As far as Colorado College is concerned, using the term on applications is “intended to represent the college’s commitment to and acknowledgment of diversity related to gender,” according to a statement from the school. “Colorado College is very much committed to diversity, and is very open about sexual orientation.”

The school’s office of Minority and International Students uses the following definition of queer in its training: “An umbrella term describing people who have a non-normative gender identity, sexual orientation, or sexual anatomy—includes lesbians, gay men, bisexual people, asexual people, transgender people, intersex people, etc.”

While the school acknowledges that the term is used as a slur by some, it adds: “Others have reclaimed it and are comfortable using it to describe themselves.”

About a year ago as part of its long-term strategic plan, Colorado College surveyed its faculty and staff regarding issues such as race, employment status and gender. In the process, the company doing the survey told school officials that the climate at more universities has opened up to the point where the term queer has grown in acceptance.
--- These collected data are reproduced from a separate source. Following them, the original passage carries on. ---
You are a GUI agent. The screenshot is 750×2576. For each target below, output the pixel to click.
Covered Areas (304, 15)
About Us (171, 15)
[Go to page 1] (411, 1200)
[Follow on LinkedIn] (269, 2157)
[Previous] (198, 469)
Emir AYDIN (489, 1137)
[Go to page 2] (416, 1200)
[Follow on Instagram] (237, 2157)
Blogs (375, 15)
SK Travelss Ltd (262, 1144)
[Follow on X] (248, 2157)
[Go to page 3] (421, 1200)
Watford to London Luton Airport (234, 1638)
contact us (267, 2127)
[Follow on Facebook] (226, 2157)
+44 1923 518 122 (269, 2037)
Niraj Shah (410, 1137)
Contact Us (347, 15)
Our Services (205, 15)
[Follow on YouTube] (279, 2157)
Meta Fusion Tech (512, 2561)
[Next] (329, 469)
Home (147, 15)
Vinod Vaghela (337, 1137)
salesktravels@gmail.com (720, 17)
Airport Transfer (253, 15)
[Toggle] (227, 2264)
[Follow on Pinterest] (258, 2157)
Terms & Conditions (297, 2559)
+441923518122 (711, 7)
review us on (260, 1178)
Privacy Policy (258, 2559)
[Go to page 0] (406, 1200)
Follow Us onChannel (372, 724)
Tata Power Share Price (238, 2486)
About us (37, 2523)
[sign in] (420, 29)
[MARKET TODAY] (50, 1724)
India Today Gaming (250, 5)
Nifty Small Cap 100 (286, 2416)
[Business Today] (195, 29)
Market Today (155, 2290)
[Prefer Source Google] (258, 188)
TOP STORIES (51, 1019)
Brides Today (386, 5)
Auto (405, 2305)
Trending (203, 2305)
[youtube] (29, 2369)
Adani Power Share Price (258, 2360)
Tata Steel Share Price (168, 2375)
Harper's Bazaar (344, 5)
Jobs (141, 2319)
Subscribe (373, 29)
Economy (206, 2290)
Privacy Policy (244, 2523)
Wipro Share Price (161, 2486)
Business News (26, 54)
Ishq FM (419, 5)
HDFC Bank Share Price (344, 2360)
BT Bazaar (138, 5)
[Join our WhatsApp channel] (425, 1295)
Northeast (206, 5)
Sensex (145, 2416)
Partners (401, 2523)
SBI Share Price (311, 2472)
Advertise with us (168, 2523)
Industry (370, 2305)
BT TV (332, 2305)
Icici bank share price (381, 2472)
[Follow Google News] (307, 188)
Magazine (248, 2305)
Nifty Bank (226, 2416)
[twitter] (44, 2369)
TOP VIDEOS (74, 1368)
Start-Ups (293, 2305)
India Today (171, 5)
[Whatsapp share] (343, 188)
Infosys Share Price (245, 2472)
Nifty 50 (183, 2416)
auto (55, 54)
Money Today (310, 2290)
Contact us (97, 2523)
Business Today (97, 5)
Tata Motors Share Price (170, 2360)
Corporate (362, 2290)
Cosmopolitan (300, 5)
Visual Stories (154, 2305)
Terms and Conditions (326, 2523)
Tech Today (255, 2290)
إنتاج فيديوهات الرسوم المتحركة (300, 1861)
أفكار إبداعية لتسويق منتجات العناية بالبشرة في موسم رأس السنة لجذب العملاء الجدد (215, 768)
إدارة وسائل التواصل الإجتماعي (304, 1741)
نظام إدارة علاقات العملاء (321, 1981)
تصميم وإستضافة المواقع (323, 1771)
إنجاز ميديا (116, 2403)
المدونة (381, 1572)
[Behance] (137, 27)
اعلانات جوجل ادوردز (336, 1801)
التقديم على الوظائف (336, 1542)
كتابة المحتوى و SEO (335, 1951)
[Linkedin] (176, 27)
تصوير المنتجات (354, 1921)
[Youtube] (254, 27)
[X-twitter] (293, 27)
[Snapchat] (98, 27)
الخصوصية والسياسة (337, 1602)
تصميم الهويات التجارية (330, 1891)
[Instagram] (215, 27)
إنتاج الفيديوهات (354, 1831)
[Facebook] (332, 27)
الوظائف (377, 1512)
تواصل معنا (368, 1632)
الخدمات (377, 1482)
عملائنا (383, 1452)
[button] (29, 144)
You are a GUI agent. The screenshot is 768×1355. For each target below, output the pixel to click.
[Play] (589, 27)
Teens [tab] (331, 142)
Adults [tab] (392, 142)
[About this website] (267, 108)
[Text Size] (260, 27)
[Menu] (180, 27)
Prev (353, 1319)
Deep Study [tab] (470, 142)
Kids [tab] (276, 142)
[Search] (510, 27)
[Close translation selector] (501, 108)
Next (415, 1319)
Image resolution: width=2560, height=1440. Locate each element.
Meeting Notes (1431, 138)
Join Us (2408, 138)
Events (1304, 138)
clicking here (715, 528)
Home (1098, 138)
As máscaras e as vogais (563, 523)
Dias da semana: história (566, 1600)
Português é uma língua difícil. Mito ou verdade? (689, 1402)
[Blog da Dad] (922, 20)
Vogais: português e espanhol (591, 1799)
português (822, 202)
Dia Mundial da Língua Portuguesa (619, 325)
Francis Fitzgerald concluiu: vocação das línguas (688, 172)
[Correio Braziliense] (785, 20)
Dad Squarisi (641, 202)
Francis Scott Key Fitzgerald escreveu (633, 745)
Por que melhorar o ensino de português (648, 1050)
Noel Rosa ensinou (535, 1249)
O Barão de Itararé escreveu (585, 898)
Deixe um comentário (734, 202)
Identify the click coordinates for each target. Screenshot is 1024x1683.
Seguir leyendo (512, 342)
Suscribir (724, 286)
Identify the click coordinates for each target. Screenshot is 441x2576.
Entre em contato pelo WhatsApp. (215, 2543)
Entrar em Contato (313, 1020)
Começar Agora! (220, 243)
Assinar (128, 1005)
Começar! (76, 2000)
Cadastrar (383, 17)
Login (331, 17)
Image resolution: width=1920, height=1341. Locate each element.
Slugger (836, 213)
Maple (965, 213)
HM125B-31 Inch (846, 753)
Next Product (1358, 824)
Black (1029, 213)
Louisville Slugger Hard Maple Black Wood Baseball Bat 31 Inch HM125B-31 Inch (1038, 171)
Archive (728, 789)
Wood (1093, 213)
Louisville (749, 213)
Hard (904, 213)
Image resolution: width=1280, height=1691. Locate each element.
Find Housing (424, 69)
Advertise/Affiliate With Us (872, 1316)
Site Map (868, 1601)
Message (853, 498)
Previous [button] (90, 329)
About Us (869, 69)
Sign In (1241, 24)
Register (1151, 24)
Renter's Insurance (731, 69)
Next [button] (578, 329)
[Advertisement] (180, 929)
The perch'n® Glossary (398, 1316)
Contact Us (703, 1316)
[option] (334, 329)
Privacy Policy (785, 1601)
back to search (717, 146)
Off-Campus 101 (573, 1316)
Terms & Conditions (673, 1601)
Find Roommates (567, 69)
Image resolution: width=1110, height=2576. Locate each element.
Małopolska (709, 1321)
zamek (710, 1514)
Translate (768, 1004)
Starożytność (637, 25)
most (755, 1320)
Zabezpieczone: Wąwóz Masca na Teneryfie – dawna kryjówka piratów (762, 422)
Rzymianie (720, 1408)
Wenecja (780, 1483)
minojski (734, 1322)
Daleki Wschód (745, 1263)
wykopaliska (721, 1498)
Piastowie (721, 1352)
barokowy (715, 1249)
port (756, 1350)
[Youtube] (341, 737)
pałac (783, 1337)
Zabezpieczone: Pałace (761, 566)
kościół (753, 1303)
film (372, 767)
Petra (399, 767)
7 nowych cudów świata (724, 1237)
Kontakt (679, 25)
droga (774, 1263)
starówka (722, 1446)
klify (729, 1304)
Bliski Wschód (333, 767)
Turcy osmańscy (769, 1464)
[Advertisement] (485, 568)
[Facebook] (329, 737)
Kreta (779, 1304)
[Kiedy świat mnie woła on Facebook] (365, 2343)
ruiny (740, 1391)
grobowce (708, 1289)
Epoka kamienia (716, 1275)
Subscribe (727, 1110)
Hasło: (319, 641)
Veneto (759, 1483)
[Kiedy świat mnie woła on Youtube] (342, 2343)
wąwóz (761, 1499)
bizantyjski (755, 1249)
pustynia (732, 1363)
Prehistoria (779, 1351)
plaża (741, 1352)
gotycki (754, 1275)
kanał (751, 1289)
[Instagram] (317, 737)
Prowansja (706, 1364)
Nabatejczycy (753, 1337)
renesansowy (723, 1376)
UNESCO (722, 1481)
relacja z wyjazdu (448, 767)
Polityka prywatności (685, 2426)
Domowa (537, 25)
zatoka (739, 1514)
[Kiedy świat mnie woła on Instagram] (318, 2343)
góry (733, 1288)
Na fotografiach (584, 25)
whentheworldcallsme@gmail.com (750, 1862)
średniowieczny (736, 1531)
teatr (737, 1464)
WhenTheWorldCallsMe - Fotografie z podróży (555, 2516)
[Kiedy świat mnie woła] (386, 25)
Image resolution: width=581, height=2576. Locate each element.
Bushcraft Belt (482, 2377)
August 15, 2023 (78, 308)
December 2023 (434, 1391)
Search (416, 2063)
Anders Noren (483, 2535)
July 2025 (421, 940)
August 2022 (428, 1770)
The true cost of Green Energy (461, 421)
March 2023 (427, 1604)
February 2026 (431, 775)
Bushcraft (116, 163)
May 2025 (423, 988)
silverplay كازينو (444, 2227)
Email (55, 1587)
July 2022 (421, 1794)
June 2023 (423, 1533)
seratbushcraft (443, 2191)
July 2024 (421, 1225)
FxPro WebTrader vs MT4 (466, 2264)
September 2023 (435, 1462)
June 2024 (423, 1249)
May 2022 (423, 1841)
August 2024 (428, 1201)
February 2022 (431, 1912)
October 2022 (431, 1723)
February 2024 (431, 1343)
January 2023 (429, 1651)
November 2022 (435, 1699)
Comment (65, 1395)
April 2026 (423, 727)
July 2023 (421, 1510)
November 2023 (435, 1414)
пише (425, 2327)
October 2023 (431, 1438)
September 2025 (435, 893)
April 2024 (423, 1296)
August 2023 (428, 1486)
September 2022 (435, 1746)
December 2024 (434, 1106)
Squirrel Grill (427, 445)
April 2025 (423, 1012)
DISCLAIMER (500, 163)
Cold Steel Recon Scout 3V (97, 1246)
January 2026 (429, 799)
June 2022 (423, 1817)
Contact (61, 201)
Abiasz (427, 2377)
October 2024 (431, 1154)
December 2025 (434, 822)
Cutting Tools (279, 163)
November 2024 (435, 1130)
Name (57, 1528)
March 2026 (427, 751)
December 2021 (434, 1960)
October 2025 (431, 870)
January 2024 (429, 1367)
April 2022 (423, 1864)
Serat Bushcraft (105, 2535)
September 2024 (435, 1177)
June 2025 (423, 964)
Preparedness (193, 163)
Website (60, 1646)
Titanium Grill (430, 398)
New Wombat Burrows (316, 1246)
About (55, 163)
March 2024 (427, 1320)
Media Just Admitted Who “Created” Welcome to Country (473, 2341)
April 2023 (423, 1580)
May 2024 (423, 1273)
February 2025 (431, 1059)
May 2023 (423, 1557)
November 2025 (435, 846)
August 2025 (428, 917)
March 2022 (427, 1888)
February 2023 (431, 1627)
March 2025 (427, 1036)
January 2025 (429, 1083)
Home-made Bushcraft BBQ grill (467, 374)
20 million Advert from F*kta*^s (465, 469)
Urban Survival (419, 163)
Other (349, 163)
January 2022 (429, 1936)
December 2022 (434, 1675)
So in addition to asking it on a voluntary basis of faculty, staff and students, the school added it to its job application form. Wilson said the question is akin to determining if someone prefers to be known as black or African-American, and is in keeping with the philosophy on a campus that is “intentionally committed to diversity and inclusion.”

When she arrived 13 years ago, Wilson said the school already offered same-sex insurance to its employees, and about three years ago, a full-time exempt position was created that focused on the gay, lesbian, bisexual, transgender, queer, intersex and asexual student population. One of the umbrella student organizations on campus is called the Queer Community Coalition.

Even so, Kichi, a gay man who said he’s lost jobs and homes because of his sexual orientation, said the term is insulting.

“If them including it on applications isn’t against the law, it should be,” he said.

Kichi, who was angry enough to send a complaint to Colorado Attorney General John Suthers, is 66 years old.

Charles Irwin, the executive director of Colorado Springs Pride, a gay rights organization in the city, said that Kichi’s age may be the reason behind the differing viewpoints.

“Queer is a challenging word, a word that’s in transition,” he said. “But today’s youth embraces it very well.”